Exercise prompt
Which of the lines below include the word "Appearance"? Pull each one out.

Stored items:
◆ ◆ ◆

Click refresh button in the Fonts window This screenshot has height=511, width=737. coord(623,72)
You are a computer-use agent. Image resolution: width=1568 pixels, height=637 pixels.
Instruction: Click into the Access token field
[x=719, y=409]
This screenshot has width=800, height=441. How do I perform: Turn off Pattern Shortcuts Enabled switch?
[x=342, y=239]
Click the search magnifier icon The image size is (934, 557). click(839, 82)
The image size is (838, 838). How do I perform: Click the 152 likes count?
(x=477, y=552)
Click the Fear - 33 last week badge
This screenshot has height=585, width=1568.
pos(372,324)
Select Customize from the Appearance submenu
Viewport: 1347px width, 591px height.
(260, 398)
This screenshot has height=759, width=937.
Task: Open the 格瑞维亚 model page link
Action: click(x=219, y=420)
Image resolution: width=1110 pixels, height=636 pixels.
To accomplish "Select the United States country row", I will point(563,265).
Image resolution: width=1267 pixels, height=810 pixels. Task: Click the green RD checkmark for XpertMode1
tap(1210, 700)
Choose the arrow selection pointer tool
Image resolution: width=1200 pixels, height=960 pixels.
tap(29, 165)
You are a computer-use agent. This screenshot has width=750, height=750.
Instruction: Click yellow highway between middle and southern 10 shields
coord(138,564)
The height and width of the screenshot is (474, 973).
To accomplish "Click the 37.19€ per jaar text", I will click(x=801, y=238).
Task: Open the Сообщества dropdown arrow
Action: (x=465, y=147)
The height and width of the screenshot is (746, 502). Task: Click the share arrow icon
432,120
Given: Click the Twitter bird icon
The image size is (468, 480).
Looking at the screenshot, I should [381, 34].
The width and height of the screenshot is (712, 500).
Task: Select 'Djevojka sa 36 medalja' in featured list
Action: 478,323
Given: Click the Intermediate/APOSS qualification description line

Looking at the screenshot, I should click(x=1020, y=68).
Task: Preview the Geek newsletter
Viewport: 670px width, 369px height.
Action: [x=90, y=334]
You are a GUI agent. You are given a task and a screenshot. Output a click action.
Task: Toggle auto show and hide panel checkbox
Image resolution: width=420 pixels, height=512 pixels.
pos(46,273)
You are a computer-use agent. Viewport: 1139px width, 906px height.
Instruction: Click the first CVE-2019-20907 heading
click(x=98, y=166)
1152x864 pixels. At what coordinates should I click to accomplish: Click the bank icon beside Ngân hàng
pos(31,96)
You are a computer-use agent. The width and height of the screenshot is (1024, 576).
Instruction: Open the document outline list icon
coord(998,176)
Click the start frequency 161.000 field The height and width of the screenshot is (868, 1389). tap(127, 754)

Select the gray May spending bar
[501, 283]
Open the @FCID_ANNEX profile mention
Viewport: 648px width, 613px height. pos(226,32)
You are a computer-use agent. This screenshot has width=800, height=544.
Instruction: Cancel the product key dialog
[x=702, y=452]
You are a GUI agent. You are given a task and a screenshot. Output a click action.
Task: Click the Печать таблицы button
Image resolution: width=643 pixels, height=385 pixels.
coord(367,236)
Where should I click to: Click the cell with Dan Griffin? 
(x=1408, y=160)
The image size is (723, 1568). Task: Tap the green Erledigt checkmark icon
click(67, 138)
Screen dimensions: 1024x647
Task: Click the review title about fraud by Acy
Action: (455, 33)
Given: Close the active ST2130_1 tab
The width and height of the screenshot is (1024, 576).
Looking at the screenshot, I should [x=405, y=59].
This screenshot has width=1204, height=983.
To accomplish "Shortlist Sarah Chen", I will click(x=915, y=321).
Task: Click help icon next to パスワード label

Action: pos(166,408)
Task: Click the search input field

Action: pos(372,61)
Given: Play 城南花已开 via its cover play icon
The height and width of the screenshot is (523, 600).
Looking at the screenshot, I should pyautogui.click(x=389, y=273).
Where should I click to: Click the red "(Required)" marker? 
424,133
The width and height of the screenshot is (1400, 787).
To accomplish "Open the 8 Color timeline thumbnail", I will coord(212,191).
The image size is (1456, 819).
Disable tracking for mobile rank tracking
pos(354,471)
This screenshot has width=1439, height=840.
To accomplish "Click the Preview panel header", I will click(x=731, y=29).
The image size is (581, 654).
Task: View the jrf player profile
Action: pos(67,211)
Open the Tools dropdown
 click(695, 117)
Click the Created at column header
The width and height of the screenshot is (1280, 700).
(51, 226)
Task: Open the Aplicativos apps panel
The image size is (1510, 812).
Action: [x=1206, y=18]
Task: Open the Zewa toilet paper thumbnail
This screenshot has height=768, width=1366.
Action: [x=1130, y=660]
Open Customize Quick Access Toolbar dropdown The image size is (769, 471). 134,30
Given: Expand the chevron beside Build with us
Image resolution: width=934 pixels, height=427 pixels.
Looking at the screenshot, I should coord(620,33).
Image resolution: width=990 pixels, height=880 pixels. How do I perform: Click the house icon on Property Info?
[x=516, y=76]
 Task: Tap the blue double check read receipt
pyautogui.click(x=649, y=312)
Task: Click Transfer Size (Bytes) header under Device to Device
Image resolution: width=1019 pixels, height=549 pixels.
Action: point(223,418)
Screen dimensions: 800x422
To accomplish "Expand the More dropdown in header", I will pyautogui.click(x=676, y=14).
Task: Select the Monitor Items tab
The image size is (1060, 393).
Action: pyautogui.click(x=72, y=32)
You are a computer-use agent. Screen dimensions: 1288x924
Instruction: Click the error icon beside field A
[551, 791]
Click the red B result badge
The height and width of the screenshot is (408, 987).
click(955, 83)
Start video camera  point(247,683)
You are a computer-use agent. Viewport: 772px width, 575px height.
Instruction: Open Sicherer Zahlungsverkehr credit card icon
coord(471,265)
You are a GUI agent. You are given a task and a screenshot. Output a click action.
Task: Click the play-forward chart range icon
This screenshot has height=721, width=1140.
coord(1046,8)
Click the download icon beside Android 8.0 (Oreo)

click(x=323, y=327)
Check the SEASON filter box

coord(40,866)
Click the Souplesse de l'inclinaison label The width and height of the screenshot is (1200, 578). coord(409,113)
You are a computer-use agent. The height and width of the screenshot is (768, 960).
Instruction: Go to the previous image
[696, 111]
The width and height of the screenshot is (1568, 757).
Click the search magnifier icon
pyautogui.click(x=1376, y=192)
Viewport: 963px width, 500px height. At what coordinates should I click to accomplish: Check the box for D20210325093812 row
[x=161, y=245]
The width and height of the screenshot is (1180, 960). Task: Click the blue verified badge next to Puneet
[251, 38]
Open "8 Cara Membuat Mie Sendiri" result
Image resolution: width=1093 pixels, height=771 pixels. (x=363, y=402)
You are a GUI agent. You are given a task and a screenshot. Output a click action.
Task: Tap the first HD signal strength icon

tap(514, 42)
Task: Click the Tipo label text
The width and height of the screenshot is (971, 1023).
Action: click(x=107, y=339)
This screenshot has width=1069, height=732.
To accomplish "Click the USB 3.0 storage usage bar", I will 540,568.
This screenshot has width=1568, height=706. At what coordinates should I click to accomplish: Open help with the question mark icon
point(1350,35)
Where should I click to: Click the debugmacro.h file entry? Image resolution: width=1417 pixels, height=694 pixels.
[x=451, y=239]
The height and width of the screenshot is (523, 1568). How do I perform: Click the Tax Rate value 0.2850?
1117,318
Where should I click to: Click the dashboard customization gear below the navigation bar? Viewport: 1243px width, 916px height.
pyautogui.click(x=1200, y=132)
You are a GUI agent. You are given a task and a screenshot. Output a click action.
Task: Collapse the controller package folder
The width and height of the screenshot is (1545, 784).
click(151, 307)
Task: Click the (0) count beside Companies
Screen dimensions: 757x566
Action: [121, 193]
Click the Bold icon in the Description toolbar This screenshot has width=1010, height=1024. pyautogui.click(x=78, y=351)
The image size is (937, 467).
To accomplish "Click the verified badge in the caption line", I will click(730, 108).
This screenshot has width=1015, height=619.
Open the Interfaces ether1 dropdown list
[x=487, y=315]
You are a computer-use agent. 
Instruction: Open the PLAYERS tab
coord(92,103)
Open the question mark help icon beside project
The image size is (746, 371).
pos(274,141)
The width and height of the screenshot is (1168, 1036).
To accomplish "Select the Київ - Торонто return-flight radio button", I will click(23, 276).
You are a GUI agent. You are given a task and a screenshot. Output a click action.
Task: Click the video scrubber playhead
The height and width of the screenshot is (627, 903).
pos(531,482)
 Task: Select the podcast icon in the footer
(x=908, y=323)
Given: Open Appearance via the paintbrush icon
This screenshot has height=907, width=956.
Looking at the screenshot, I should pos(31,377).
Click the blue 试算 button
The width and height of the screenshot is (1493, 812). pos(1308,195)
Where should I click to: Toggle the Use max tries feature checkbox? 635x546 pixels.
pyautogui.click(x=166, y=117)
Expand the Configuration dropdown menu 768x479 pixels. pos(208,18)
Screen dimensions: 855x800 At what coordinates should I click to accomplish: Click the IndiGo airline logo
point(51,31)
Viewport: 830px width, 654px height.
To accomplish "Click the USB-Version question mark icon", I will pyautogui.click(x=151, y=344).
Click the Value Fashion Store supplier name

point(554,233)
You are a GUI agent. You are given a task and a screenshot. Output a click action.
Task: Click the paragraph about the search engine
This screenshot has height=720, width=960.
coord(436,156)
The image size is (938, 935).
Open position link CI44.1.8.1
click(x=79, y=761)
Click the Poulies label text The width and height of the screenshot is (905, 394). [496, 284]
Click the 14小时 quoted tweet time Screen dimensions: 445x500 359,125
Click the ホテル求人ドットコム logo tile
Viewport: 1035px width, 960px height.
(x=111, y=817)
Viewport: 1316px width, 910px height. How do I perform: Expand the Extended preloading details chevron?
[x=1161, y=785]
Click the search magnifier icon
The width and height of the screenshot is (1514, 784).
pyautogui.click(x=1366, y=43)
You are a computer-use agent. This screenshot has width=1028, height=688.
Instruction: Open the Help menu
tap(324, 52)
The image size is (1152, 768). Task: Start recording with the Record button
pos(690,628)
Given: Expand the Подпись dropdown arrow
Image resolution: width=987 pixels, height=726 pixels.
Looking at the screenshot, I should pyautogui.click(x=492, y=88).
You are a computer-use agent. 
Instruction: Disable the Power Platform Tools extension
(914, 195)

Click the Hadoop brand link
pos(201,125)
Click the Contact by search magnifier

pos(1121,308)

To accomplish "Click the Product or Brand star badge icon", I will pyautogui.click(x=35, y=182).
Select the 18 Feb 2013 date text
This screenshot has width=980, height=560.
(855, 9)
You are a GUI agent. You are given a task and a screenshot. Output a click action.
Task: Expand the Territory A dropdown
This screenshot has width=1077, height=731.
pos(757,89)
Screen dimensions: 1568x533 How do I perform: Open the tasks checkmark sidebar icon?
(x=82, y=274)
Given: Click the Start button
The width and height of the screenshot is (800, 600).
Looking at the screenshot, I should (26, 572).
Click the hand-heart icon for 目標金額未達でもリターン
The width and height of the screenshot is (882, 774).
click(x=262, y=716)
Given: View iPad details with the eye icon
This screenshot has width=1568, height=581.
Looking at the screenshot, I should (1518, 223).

◆ ◆ ◆

Worked solution
Select Customize from the Appearance submenu
Given: Open Appearance via the paintbrush icon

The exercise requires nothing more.